For a fixed sequence of instructions it is possible to calculate the probability that it actually works out; but what would be the level of certainty users want to accept? Would you be content with, say, 80% success rate? When you then miss one of your connections the house of cards falls down in the worst case, e.g. if you miss a train that leaves every second hour.
I wrote many years a go a similar program to calculate long-distance bus journeys in Finland, and I just reported the transfer times assuming every bus was on schedule. Then basically every plan with less than 15 minutes transfer time or so was disregarded because they were too risky (there were sometimes only one or two long-distance buses per day at a given route).
Empirically. Record the actual arrival times vs scheduled arrival times, and compute the mean and standard deviation for each. When considering possible routes, calculate the probability that a given leg will arrive late enough to make you miss the next leg, and make the average wait time P(on time)*T(first bus) + (1-P(on time))*T(second bus).
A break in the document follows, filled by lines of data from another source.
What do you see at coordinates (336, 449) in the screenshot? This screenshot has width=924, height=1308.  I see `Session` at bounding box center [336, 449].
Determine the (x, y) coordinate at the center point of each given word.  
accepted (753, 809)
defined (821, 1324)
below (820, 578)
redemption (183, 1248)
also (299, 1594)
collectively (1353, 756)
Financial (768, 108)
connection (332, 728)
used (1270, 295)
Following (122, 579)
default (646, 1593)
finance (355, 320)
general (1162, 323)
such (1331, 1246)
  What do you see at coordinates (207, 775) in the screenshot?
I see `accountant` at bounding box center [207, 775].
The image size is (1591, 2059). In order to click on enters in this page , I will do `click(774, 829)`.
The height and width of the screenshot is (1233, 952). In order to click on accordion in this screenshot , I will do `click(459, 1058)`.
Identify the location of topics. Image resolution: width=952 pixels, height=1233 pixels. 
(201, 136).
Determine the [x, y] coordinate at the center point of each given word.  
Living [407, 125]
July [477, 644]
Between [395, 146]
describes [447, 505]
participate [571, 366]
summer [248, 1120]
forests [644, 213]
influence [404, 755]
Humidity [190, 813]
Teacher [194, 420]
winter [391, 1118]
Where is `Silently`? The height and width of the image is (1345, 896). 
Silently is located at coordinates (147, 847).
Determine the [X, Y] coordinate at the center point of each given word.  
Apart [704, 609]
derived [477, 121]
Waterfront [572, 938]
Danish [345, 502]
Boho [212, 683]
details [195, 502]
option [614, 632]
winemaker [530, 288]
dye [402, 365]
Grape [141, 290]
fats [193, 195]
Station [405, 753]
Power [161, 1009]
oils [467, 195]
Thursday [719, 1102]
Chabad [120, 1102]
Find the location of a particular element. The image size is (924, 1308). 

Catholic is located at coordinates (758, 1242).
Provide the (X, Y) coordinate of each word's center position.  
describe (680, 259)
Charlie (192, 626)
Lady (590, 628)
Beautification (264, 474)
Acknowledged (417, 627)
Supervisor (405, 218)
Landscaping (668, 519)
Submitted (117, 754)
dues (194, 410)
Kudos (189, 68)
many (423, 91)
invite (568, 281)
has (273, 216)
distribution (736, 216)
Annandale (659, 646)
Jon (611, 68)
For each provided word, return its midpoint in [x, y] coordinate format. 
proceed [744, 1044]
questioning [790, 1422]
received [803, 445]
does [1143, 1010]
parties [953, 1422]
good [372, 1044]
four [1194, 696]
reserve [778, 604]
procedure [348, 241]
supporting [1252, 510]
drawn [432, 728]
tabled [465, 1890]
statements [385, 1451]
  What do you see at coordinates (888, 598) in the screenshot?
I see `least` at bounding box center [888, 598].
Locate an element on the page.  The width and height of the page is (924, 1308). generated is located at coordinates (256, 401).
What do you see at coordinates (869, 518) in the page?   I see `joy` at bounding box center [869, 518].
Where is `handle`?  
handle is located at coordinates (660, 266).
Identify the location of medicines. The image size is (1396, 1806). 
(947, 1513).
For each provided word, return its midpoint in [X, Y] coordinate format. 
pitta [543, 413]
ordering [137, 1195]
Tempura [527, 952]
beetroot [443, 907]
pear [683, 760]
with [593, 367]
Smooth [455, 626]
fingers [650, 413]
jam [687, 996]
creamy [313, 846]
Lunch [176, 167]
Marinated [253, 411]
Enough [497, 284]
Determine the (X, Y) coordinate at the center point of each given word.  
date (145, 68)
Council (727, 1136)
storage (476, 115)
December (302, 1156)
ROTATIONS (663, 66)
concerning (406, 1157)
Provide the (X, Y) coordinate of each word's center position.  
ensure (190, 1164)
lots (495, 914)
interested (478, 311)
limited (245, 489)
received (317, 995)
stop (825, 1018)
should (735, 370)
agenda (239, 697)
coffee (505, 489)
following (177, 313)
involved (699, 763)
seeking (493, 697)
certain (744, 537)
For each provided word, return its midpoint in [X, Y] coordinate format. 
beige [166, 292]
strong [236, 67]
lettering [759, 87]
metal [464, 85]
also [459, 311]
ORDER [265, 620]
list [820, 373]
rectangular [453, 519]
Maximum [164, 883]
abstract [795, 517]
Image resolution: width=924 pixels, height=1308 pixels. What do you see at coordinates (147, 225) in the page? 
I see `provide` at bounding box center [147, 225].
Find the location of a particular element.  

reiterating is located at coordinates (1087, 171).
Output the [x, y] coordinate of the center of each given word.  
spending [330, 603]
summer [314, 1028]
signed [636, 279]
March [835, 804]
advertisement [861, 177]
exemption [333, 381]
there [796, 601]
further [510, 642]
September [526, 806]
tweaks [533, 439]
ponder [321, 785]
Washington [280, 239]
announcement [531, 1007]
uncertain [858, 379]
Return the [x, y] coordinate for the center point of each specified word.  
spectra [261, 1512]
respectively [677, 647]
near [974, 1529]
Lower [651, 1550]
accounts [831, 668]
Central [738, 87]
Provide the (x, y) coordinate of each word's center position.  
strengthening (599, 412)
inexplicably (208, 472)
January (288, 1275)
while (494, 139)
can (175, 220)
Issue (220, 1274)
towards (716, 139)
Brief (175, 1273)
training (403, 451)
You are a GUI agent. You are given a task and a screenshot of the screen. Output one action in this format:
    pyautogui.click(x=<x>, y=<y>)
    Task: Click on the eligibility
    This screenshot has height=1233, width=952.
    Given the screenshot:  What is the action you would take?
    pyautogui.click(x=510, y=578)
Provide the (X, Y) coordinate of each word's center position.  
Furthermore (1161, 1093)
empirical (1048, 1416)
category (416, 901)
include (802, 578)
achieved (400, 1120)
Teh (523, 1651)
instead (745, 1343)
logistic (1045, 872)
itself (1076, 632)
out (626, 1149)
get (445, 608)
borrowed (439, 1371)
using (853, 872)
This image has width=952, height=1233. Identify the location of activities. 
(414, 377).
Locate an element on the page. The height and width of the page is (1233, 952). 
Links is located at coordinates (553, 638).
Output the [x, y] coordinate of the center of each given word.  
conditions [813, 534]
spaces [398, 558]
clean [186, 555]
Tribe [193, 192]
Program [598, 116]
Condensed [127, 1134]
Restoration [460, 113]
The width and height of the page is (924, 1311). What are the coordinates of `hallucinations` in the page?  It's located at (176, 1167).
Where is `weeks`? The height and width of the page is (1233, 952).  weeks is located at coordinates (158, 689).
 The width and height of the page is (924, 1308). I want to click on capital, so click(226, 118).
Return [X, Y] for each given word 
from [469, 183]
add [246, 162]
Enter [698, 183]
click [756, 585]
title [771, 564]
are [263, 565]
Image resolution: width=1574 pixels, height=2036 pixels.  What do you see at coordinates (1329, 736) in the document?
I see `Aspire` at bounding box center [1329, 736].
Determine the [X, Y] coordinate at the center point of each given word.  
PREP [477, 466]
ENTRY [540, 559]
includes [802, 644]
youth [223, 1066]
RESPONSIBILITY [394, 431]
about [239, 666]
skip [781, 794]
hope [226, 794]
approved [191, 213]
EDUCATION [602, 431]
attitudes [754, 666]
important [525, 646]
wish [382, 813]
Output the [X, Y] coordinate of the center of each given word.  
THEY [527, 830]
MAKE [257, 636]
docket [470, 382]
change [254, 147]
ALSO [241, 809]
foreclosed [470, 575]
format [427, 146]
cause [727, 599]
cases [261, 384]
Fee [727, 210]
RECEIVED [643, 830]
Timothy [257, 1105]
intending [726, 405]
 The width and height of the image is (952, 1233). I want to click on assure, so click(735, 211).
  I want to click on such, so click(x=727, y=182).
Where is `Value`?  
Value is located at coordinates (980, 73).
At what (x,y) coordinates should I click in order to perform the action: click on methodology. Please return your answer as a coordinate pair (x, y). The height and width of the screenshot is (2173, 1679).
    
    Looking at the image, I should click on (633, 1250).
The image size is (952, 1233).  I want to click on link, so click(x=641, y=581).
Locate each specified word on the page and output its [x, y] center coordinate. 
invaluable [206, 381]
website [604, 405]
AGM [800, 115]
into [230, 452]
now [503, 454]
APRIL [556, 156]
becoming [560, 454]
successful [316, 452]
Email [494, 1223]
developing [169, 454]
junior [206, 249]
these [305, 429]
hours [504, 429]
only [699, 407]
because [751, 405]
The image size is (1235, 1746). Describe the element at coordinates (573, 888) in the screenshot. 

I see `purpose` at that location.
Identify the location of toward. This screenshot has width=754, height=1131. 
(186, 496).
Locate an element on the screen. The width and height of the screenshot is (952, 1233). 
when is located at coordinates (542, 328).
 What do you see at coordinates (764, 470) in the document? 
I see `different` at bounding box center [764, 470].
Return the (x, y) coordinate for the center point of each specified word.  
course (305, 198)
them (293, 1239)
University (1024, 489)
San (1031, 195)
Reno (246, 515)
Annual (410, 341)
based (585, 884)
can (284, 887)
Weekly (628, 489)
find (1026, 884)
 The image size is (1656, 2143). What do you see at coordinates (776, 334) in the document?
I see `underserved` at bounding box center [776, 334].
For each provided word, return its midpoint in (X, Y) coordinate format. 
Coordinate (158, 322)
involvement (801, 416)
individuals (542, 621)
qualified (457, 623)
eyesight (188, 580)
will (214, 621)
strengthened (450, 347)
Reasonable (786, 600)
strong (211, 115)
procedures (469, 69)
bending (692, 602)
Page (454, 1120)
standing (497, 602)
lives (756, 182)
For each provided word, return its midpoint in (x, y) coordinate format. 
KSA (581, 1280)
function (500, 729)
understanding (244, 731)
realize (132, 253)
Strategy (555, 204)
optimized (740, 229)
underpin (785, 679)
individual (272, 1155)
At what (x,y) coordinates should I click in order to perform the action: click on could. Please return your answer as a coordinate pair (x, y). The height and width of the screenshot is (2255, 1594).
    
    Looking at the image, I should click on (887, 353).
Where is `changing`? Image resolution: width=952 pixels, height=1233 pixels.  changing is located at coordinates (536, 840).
This gets more complicated if you have to consider multiple legs, each of which could be late independently, and multiple possible next legs you could miss, but the general principle holds.
Catastrophic failure should be the first check.
This is especially important when you are trying to connect to that last bus of the day which is a critical part of the route. The rider needs to know that is what is happening so he doesn't get too distracted and knows the risk.
After that it could evaluate worst-case single misses.
And then, if you really wanna get fancy, take a look at the crime stats for the neighborhood or transit station where the waiting point is.